With the implementation of CARSS, PHAC has improved the coordination of surveillance for AMU/AMR to assist stakeholders with the integrated data they need to inform further progress in reducing the threat of AMR and preserving the efficacy of today's antimicrobials.
Despite these advances in our surveillance capacity, gaps still exist. There is a need for more data on a number of priority pathogens (e.g., E. coli, Neisseria gonorrhoea and Shigella) and there is limited data on AMR in smaller, non-academic hospitals, including those in rural and northern health care settings and First Nations communities. Overall, there is limited data on AMR in the community, outpatient clinics, long-term care facilities and physicians’ and dentists’ offices. Data on AMU in animals is also limited. For example, data concerning the amounts of over-the-counter antimicrobials sold without veterinary prescription or the amounts imported as active pharmaceutical ingredients for compounding by veterinarians and/or used in food production animals is limited. Even with all the data we do have, we still do not completely understand the link between AMU and the emerging patterns of AMR in Canada.
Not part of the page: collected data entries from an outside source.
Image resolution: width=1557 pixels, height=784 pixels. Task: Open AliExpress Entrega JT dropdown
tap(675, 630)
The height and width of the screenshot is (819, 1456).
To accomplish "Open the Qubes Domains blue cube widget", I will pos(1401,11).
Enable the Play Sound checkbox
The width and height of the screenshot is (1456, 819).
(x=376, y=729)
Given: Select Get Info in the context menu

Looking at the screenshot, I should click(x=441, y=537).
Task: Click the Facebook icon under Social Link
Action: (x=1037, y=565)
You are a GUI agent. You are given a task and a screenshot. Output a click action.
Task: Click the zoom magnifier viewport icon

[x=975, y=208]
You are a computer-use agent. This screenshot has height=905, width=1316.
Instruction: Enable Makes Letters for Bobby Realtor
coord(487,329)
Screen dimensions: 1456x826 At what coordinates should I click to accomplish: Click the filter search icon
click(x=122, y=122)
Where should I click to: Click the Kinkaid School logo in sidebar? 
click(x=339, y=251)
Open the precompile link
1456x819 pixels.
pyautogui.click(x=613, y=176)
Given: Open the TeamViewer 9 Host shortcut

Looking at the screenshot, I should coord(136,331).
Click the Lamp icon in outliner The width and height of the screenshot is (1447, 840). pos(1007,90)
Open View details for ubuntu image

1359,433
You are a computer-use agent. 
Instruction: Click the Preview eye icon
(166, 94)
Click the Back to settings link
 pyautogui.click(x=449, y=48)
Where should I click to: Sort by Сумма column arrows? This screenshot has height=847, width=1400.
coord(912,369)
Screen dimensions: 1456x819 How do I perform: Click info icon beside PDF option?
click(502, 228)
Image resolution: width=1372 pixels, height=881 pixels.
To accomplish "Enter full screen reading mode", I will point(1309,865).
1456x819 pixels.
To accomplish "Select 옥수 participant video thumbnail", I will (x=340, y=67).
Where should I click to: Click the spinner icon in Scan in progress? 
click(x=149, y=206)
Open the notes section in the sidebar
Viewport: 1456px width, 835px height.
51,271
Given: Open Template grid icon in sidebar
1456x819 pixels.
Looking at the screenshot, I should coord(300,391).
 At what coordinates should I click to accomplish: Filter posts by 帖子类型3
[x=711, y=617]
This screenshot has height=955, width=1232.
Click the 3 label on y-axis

PHAC is committed to addressing these surveillance gaps by working with provincial and territorial partners and other stakeholders to expand surveillance activities to collect quality data regarding health professional prescribing practices, infection rates and resistance patterns for key priority organisms, particularly in community settings. PHAC is also working with the World Health Organization to develop common indicators for AMR resistant pathogens.
Acknowledgements
The authors thank all members of The Canadian Nosocomial Infection Surveillance Program, The Canadian Integrated Program for Antimicrobial Resistance Surveillance, The Canadian Tuberculosis Laboratory Surveillance System, The Canadian Tuberculosis Reporting System, The Antimicrobial resistant Neisseria gonorrhoeae Surveillance System, The National Surveillance of Invasive Streptococcal Disease, The Canadian HIV Strain and Drug Resistance Surveillance System and The National Microbiology Laboratory.
Footnotes
Conflict of interest: None.
Funding: This work was supported by the Public Health Agency of Canada.